Encyclopedia of the Great Plains

David J. Wishart, Editor


LIBERAL PARTY

The Liberal Party is a usually left-of-center Canadian political party that has formed the government at various times at the provincial level in Alberta, Saskatchewan, and Manitoba, and it was the governing party of the whole country for the majority of the twentieth century.

Manitoba was the first new province to join the original four in Confederation in 1867, and it did so in part because of pressure from a Métis provisional government headed by Louis Riel and in part to fulfill Ontario's dreams of western expansion.
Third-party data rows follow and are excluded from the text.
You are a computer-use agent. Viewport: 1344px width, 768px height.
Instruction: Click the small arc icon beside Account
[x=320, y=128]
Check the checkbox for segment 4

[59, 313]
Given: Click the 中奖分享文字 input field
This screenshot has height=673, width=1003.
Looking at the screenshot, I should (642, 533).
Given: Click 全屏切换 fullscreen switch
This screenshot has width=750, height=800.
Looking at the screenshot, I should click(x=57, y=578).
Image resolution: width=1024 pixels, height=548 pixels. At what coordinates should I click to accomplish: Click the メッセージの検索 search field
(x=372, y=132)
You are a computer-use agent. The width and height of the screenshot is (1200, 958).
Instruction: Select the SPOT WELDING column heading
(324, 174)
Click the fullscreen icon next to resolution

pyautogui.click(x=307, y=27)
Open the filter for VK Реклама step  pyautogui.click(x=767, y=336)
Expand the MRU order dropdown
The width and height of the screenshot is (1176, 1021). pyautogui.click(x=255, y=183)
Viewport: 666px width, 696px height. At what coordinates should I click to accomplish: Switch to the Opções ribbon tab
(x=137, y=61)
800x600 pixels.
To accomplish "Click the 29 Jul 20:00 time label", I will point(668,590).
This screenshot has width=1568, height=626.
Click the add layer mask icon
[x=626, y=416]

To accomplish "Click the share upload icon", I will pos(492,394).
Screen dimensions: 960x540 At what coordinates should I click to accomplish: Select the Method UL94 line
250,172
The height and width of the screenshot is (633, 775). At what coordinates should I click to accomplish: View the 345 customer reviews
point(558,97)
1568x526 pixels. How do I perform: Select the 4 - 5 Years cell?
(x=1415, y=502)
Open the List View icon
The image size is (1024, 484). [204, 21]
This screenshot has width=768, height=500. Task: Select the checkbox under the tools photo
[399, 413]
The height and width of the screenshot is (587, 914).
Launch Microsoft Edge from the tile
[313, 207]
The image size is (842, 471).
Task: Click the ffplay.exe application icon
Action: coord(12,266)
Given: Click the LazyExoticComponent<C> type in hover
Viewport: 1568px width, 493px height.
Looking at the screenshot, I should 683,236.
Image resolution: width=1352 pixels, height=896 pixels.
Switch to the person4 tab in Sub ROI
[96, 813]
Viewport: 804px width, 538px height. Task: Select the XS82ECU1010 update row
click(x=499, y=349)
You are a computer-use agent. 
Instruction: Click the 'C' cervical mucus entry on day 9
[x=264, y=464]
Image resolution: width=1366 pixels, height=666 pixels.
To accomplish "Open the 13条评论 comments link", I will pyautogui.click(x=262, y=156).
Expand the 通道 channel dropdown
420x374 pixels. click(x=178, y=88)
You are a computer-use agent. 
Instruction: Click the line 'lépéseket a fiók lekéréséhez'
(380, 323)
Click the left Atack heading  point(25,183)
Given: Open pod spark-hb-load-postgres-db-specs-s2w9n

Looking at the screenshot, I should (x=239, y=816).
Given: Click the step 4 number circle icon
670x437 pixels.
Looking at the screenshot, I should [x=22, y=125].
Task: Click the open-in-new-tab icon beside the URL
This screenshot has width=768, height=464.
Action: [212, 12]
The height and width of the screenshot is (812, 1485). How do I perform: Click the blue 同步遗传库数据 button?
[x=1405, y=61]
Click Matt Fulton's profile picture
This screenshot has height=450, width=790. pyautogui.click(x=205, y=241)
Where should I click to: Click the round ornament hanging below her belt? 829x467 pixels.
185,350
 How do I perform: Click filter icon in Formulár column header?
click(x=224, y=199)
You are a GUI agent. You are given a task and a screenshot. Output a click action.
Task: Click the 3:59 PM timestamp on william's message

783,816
Its early years are therefore characterized by a latent sense of resentment against the central government and attempts to fashion the province in the image of Ontario. Manitoba's first Liberal premier, Thomas Greenway, for example, was an ardent promoter of Ontario emigration, and during his administration from 1887 to 1899 he reshaped the frontier landscape into a mini-Ontario. This included, most importantly, putting an end to the system of provincially run Catholic schools that had served the early francophone and Metis population of Manitoba and replacing it with a virtual monopoly for the Protestant school system. The Liberal Party in Manitoba failed to have much success after Greenway's government. Liberals fused with the more left-wing Progressives in 1932 and formed a coalition government first under John Bracken and then under Stuart Garson in 1943. With the end of the coalition, Douglas Campbell, an erstwhile Liberal, held the premier's offoce from 1948 until 1958, but he was criticized for his conservative policies that were not in line with traditional Liberal ideals. Politics in Manitoba tend to be dominated by either the far left or the right, so the Liberal party of the center has generally failed to attract much support.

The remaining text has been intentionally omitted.